> WHAT IS NEEDED: Find each line below that contains the word "compare" and copy it.

> RECORDED DATA:
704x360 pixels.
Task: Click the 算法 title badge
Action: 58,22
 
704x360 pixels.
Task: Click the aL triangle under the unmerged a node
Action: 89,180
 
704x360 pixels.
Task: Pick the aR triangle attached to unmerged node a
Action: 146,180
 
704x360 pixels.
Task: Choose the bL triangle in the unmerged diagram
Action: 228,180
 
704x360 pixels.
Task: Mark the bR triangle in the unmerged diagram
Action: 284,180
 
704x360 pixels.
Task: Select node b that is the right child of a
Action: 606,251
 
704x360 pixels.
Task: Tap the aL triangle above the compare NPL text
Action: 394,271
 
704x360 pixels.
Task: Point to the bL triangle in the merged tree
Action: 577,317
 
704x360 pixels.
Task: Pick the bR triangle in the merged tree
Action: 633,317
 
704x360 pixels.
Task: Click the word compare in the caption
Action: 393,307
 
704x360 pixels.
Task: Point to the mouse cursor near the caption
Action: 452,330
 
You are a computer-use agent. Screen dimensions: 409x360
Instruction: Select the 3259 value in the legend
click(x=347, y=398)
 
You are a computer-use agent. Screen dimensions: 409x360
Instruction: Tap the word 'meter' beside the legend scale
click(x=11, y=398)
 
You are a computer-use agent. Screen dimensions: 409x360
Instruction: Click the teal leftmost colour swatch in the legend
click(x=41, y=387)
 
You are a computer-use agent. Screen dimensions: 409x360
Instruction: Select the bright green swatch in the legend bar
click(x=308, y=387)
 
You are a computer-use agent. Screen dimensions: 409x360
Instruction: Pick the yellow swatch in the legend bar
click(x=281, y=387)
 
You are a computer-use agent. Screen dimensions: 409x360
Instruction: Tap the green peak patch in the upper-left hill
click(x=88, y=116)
* * *
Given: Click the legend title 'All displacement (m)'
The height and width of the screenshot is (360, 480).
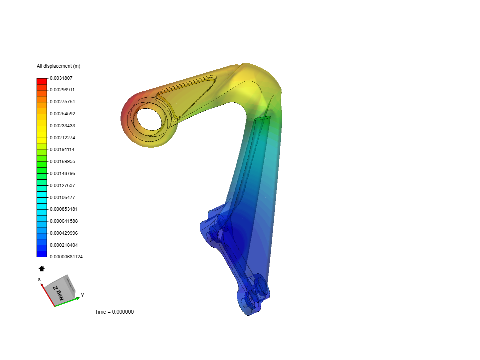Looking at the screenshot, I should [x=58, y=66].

> TASK SOLUTION:
Task: Tap the aL triangle above the compare NPL text
Task: Click the word compare in the caption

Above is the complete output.